Nous avons commis une erreur grave au début des années 2000, parce que le pays pensait, d’ailleurs appuyé en cela par la Banque Mondiale, que les mines allaient être le levier du développement de la RDC. Force est de reconnaitre qu’ingénieurs et économistes se sont tous trompés, parce que nous nous sommes rendus compte qu’aussi vite, on a commencé à attribuer des carrés miniers et qui passent en production, on s’est rendu compte qu’on n’avait pas d’énergie. Du coup, l’exploitation minière en grande partie, a été ralentie. Celle qui a continué, a commencé à transporter des produits non transformés, ce qui est dommage. Je reste encore convaincu que l’électricité est le levier fondamental du développement de la RDC. Ce que disais, c’est que, à la différence du secteur minier qui rapporte entre 15 et 20 milliards de dollars par années, en termes de chiffres d’affaires, et qui rapporte au Congo moins de 2 milliards, l’énergie électrique, si on investit dedans, pourra ramener en RDC, un revenu qui dépasse les 200 milliards de dollars. Et si vous faites la comparaison entre 20 milliards et 200 milliards, il n’y a pas photo. Et ça, ce sont des choses qui peuvent arriver dans les dix prochaines années très facilement et progressivement. Si on commence aujourd’hui, dans les dix années qui viennent, il y aura une différence et ainsi de suite.
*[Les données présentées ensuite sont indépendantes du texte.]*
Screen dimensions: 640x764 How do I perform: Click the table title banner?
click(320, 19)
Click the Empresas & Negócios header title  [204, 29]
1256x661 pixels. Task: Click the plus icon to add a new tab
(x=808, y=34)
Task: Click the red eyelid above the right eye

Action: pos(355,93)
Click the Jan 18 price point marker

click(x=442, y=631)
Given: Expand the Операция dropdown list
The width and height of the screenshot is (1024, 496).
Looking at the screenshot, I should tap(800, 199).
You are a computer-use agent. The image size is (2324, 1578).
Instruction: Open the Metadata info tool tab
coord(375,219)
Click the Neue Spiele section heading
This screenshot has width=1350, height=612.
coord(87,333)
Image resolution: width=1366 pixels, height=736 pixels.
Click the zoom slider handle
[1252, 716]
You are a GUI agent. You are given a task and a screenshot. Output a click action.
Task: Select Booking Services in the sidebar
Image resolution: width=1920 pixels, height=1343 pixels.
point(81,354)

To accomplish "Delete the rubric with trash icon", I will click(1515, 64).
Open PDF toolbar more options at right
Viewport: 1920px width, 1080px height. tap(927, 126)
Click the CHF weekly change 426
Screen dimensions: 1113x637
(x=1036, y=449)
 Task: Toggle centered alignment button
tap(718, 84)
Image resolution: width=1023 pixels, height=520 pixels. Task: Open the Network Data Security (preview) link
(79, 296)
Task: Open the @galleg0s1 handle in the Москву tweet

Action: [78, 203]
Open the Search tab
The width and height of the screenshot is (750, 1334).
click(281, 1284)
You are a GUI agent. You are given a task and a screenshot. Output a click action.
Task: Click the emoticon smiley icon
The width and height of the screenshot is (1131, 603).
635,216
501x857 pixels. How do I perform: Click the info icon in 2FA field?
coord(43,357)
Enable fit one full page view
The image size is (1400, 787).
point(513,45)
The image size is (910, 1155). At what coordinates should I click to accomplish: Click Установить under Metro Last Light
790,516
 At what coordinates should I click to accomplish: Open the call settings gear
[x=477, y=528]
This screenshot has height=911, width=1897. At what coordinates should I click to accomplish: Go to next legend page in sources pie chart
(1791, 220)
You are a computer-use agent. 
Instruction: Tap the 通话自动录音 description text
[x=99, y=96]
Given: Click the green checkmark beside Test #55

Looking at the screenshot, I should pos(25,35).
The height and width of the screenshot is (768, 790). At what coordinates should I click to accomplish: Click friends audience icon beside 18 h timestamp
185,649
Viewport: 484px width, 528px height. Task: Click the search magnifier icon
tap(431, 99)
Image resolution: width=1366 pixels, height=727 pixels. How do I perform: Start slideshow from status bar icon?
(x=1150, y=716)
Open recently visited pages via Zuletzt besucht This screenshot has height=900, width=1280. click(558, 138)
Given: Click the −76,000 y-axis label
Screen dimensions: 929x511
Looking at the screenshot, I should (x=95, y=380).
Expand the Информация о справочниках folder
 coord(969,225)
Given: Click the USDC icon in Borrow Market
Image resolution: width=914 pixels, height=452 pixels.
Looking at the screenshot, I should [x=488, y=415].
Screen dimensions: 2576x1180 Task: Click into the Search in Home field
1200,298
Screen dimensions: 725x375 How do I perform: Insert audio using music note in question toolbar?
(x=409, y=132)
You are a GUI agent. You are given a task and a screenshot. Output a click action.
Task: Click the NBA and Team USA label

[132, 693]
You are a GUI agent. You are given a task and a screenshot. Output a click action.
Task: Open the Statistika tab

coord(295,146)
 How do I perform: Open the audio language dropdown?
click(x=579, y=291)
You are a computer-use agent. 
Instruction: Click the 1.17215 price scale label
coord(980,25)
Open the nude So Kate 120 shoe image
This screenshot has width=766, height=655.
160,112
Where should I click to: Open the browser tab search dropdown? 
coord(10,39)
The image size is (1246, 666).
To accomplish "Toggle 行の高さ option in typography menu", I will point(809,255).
D’abord, parce qu’on aura des investissements qui vont tomber ici et nous aurons l’énergie nécessaire à moindre coût qui pourra attirer des investisseurs industriels qui voudront venir profiter de l’énergie propre et à moins cher. Cela pourra être le démarrage d’une industrialisation à la fois pour les produits dont nous avons les matières premières et pour tous ceux qui veulent transformer des produits semi-finis ici chez nous. Cela doit procéder d’une vision. Je crus entendre que le ministre de l’industrie a mis en place une feuille de route que l’on peut appeler plan stratégique d’industrialisation. Encore qu’il faut lire ce qu’il y a dedans pour savoir quel est le degré de vision qu’il a et quel est le niveau de partage qu’il a avec les scientifiques et éventuellement la société civile pour que cela soit une vision qui nous permette de nous préparer aux 10 ou aux 15 prochaines années.
Si la RDC réussit véritablement à exporter son électricité, elle va développer la puissance géopolitique. A partir du moment où le continent africain dépendra de nous en termes d’énergie, il faut être fou pour penser que tu peux venir déstabiliser la RDC. Et ceci dépasse les dividendes économiques parce que la stabilité du continent dépendra de nous, parce que le développement du continent dépendra de nous et nous serons au cœur de l’attention particulière du monde entier. Je crois ceci mérite que nous jouions notre rôle, que nous donnions au continent ce que nous lui devons et pourquoi pas au monde et que ce dernier rende aux générations futures les remerciements nécessaires pour que brille à jamais notre pays.